ЗАДАНИЯ>
A: Определите, согласуются ли с отрывком три утверждения: (i) Станьо хотел учиться говорить по-русски; (ii) Станьо умер бедным человеком; (iii) рассказчик знает, что стало с ребенком впоследствии. Для каждого ответьте «да» или «нет» и приведите решающие слова отрывка в точной цитате.
B: Переведите на английский язык предложение из отрывка: «Марья Васильевна положительно остолбенела…»
C: Обновите, пожалуйста, отрывок: перепишите его от слов «Невозможно передать подавляющий» вплоть до слов «почти усыновленную Бегичевыми.» включительно, заменив «тенор» на «певец».

ПРИВЕДЁННЫЙ ОТРЫВОК>
========
– Владимир Петрович, что ты там устраиваешь? – не без тревоги осведомилась Марья Васильевна, зная страсть мужа ко всякого рода школьничеству.
– Ничего, положительно ничего! – откликнулся тот. – Станьо вот все по-русски учиться желает!
– И пускай его учится!.. Тебе-то что?
– Да ровно же ничего… Конечно, пускай его учится…
А Станьо тем временем, приложив палец ко лбу, все что-то про себя бормочет, как это делают дети, когда учат наизусть трудные уроки.
И вот, когда обед был окончен и все поочередно стали подходить к хозяйке дома, чтобы поблагодарить ее, Станьо с самодовольной улыбкой приблизился и, оглядываясь на отошедшего в сторону Бегичева, подмигнул ему и ясно и отчетливо хватил на всю громадную залу, заменявшую столовую:
– Спасибо, тольстий дуризша!..
Невозможно передать подавляющий эффект, произведенный этим «милым вниманием».
Марья Васильевна положительно остолбенела…
«Толстая дурища», очевидно, было в глазах Станьо комплиментом.
Владимир Петрович, очень неразборчивый в выборе своих шуток, падал от хохота… Молодежь тоже фыркала, бессильная преодолеть порывы невольной веселости, а придурковатый тенор опешил совершенно и стоял, видимо, весь охваченный удивлением, что внимание его так мало оценено…
В общем, Станьо очень дурно отплатил Бегичевым за их широкое, барское гостеприимство и, уезжая обратно, в Италию, сманил и увез с собой жившую в их доме молодую девушку, близкую родственницу Марьи Васильевны, почти усыновленную Бегичевыми.
Впоследствии бедняжке пришлось вернуться в Россию, но уже с ребенком на руках, навсегда лишившись широкого и благодетельного гостеприимства некогда близкого ей родственного дома. Поставленная в безвыходное положение, она подкинула ребенка к воротам Бегичевского дома, где, по словам стоустой молвы, его уже заранее ожидали и где он был принят и окружен самым нежным попечением.
Что сталось с ним впоследствии, я не знаю, как не знаю и того, жива ли некогда такая хорошенькая и жизнерадостная Варенька Гурова.
Слухи носились, что после невольной разлуки с ребенком она поступила на провинциальную сцену, вынесла много неудач и в непосильной борьбе с угнетавшей ее судьбой пристрастилась к чарочке.
Все, кто ее прежде знал, искренно о ней пожалели. Это было милейшее, симпатичнейшее создание, погибшее жертвой беспощадного каприза придурковатого модного красавца…
Что касается Станьо, то он умер сравнительно очень недавно, богатым человеком и счастливым семьянином.
Чужое горе, очевидно, пошло ему впрок. Впрочем, умственно и нравственно это была такая отрицательная величина, что к нему и относиться строго нельзя.
На Станьо как нельзя более оправдывалась та поговорка, которая гласит: «Глуп, как тенор».
XIV
Революционер Мышкин. – Мое знакомство с ним. – Вдова доктора Соловьева. – Ее приключения. – Жандармский генерал Слезкин.
========
ИСХОДНЫЕ ДАННЫЕ>

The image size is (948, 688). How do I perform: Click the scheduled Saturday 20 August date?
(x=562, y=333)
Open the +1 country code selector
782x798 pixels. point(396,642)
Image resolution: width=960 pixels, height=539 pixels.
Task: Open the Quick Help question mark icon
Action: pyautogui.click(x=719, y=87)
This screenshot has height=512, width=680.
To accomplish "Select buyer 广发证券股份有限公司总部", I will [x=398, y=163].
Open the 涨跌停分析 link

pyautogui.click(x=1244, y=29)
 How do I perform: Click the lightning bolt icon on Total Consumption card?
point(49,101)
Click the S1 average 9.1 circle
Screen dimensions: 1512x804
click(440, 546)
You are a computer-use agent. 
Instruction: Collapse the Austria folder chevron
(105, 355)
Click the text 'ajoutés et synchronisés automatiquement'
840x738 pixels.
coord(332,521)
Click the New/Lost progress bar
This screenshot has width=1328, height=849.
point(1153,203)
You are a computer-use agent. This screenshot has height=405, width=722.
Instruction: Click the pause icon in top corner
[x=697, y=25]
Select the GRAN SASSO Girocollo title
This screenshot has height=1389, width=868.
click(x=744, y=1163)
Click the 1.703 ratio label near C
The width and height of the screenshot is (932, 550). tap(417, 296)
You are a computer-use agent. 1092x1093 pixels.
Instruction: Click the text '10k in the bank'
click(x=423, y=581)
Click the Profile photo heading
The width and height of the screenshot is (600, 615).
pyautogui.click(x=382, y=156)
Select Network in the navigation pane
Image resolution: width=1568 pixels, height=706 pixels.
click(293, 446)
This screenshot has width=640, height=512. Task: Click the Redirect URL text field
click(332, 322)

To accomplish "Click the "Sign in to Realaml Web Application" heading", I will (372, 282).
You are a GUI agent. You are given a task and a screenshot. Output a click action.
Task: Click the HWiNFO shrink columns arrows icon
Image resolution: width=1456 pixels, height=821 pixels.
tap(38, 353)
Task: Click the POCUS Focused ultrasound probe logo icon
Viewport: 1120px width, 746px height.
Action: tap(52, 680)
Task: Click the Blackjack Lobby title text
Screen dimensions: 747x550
========
ОТВЕТЫ ПО ЗАДАНИЯМ>
A:
(i) Да: «Станьо вот все по-русски учиться желает!»
(ii) Нет: «он умер сравнительно очень недавно, богатым человеком и счастливым семьянином».
(iii) Нет: «Что сталось с ним впоследствии, я не знаю».

B: Marya Vasilyevna was positively dumbstruck…

C:
Невозможно передать подавляющий эффект, произведенный этим «милым вниманием».
Марья Васильевна положительно остолбенела…
«Толстая дурища», очевидно, было в глазах Станьо комплиментом.
Владимир Петрович, очень неразборчивый в выборе своих шуток, падал от хохота… Молодежь тоже фыркала, бессильная преодолеть порывы невольной веселости, а придурковатый певец опешил совершенно и стоял, видимо, весь охваченный удивлением, что внимание его так мало оценено…
В общем, Станьо очень дурно отплатил Бегичевым за их широкое, барское гостеприимство и, уезжая обратно, в Италию, сманил и увез с собой жившую в их доме молодую девушку, близкую родственницу Марьи Васильевны, почти усыновленную Бегичевыми.